■ PROVIDED ENTRIES:
_ _ _ _ _

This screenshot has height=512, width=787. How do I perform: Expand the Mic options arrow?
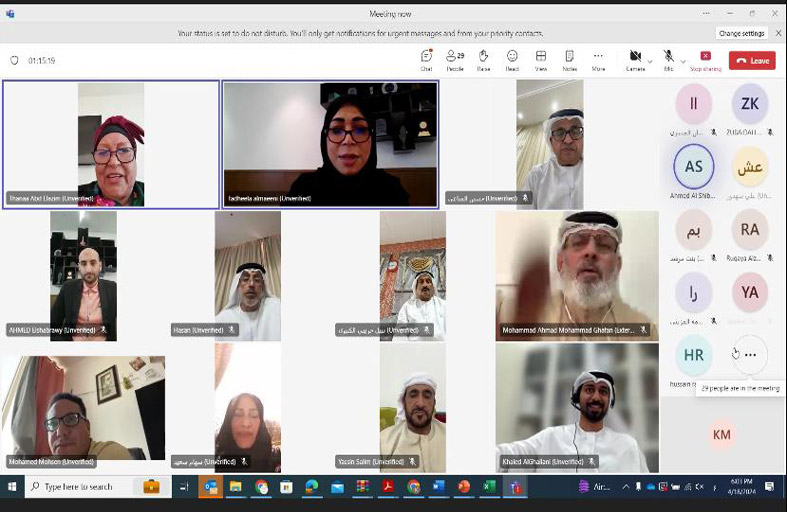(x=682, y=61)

_ _ _ _ _

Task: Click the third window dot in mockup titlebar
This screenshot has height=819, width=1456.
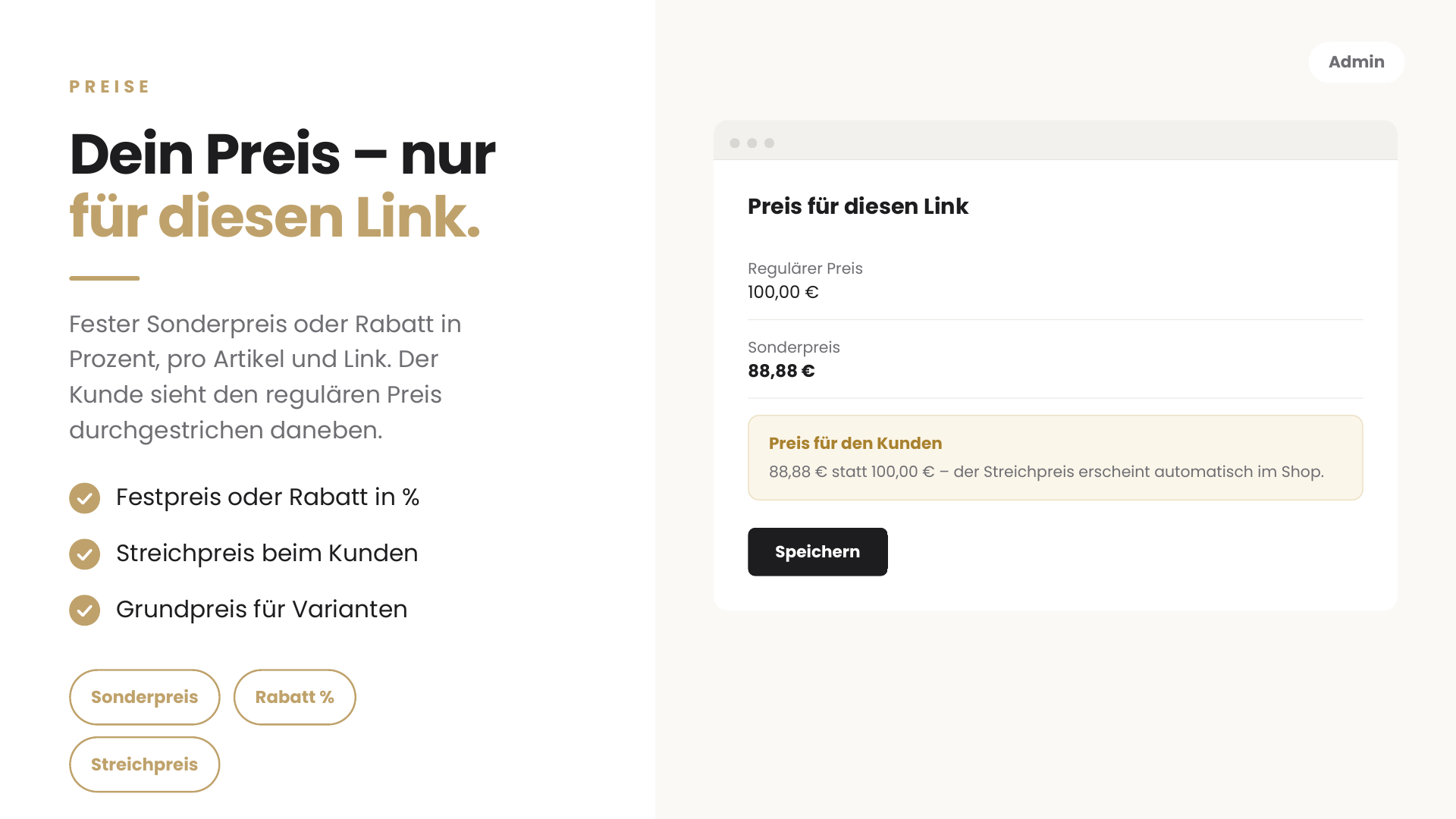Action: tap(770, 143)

_ _ _ _ _

■ WHAT TO PRODUCE:
Turn the records starting at the line containing "This screenshot has height=512, width=787." and ending at the line containing "(x=682, y=61)" into a Markdown table with the columns Row and Text, skipping blank lines. Leave the pictures out.

■ EXERCISE SOLUTION:
| Row | Text |
|---|---|
| 1 | This screenshot has height=512, width=787. How do I perform: Expand the Mic options arrow? |
| 2 | (x=682, y=61) |